> _Quoted passage_:
┏━━
The Pyramid Match:

Efficient Matching for Retrieval and Recognition


Kristen Grauman and Trevor Darrell


It is often useful to represent a single example by the collection of local features or parts that comprise it.  For instance, in computer vision, an image may be described by local features extracted from patches around salient interest points, or a shape may be described by local descriptors defined at edge points. Likewise, in natural language processing, documents or topics may be represented by sets or bags of words; in computational biology, a disease may be characterized by sets of gene-expression data from multiple patients. However, measuring similarity between examples represented in this way is challenging, since sets may vary in cardinality and elements lack a meaningful ordering.
┗━━
> _Entries supplied_:
┏━━
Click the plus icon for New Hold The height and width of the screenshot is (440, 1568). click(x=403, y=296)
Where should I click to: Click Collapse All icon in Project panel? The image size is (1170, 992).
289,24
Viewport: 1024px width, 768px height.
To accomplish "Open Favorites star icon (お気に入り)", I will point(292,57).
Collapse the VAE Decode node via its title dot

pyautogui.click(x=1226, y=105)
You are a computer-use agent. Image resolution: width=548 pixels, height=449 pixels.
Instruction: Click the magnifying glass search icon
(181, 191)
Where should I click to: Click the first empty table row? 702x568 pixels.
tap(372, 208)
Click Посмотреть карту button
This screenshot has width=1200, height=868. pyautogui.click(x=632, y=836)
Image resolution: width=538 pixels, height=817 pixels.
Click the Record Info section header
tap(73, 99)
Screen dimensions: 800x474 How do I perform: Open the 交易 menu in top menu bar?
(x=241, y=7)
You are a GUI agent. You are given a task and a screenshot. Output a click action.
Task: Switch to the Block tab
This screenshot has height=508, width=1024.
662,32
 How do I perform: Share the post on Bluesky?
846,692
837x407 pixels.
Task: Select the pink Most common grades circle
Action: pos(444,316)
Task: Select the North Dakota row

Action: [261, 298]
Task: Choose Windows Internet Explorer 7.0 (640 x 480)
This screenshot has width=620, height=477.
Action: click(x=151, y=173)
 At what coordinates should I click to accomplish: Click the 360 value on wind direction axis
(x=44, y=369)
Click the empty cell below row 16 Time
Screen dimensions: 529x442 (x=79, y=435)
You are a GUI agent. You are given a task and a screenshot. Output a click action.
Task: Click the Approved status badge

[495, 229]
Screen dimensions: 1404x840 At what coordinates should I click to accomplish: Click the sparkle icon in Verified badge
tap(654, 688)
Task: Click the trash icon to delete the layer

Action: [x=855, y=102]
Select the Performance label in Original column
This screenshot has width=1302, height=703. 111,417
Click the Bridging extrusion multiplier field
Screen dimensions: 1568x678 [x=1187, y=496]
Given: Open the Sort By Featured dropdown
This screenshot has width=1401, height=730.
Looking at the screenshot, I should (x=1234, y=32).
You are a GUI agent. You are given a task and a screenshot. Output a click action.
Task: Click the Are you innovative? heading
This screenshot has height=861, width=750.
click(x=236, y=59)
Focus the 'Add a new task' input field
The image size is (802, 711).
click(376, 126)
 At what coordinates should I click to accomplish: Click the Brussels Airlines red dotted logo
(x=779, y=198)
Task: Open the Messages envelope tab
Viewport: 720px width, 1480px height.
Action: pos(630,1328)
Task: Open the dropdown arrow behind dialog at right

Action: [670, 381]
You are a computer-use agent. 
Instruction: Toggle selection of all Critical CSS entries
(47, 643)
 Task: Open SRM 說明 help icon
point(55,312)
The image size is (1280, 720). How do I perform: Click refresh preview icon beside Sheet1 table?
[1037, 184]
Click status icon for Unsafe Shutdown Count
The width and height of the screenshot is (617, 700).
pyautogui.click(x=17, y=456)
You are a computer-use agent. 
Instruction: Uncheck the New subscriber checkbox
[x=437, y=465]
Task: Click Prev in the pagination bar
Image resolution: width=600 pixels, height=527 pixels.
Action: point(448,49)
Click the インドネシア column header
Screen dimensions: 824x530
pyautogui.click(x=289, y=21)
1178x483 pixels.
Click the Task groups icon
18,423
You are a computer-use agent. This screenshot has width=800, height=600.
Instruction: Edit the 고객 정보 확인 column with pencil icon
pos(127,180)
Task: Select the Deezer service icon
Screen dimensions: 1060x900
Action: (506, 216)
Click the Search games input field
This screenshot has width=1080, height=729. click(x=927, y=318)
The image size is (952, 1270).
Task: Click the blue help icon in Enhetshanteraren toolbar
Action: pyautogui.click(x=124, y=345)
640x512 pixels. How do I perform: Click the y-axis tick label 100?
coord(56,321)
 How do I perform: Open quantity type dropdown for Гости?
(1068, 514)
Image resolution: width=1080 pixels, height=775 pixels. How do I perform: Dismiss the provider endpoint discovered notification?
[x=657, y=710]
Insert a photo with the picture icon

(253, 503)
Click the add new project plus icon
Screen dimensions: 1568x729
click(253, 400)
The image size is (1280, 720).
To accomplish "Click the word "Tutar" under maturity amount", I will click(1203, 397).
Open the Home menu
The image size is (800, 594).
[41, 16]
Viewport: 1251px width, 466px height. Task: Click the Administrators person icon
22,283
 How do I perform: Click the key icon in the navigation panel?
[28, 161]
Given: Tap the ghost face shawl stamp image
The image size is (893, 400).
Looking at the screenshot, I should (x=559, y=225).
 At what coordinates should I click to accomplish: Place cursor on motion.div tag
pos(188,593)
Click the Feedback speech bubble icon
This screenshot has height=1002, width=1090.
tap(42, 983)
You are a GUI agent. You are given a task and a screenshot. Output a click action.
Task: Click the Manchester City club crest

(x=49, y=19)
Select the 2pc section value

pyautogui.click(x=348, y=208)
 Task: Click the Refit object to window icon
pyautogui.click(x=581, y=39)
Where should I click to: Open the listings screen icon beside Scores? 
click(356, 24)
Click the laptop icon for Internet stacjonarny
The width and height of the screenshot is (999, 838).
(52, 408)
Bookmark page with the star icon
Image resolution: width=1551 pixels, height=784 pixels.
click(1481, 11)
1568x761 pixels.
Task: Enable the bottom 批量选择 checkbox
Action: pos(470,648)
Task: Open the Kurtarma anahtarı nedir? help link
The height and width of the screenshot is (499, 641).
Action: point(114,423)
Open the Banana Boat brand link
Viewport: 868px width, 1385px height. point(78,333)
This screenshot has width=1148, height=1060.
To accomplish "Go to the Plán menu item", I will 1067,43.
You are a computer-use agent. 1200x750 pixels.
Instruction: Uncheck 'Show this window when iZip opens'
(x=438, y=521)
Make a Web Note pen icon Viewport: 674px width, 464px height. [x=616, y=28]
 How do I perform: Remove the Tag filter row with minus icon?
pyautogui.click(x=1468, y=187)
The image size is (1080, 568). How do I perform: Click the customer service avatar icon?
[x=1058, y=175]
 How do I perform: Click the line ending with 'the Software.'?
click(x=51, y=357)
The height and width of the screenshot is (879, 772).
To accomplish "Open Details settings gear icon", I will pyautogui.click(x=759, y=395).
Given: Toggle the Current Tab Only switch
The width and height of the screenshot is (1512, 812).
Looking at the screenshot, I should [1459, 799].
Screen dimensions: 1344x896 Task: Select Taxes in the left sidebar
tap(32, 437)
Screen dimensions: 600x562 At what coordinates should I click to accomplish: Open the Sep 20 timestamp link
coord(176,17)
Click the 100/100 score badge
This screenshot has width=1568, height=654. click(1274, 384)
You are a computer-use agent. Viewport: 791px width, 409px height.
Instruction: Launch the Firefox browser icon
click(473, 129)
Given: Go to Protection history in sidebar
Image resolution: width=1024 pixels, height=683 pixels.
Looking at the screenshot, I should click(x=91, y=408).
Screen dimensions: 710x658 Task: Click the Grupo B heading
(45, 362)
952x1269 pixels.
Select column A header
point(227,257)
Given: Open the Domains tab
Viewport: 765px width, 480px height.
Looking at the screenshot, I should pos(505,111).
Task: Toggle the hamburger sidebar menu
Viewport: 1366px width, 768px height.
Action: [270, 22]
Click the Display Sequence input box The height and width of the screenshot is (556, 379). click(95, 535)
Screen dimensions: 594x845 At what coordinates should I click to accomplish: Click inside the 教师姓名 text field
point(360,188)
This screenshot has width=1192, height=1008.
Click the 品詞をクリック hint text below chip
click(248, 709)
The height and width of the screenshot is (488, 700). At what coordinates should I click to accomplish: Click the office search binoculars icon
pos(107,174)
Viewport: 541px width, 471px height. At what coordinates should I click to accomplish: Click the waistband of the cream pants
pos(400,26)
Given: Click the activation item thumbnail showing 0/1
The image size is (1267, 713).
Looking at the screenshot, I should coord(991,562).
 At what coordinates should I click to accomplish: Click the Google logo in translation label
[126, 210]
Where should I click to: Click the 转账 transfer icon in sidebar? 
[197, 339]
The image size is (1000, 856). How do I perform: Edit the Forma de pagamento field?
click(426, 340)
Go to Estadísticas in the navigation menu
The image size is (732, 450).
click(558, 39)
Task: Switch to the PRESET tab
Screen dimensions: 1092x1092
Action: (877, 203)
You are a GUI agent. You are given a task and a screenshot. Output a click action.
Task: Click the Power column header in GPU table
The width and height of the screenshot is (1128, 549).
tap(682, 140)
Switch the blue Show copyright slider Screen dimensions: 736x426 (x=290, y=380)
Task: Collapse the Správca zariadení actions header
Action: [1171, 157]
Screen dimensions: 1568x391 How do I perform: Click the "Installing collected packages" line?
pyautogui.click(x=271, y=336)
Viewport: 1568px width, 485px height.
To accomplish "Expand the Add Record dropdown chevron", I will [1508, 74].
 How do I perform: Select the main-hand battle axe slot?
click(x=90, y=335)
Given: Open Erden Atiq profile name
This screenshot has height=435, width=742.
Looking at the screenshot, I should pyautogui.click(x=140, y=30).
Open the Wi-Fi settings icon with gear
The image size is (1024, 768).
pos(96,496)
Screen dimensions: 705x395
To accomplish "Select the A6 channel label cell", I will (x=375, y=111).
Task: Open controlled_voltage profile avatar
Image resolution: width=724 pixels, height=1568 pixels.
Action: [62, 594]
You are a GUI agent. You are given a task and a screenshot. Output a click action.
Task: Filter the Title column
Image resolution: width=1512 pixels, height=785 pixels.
┗━━
> _What you will do_:
Please answer these from the passage on the pyramid match:
(a) At what points are the local descriptors that describe a shape defined?
(b) In computational biology, what may characterize a disease?
(c) What two properties of sets make measuring similarity between such examples challenging?
Rely only on the passage on the pyramid match, not on the items.

> _Result of this exercise_:
(a) At edge points.
(b) Sets of gene-expression data from multiple patients.
(c) Sets may vary in cardinality, and elements lack a meaningful ordering.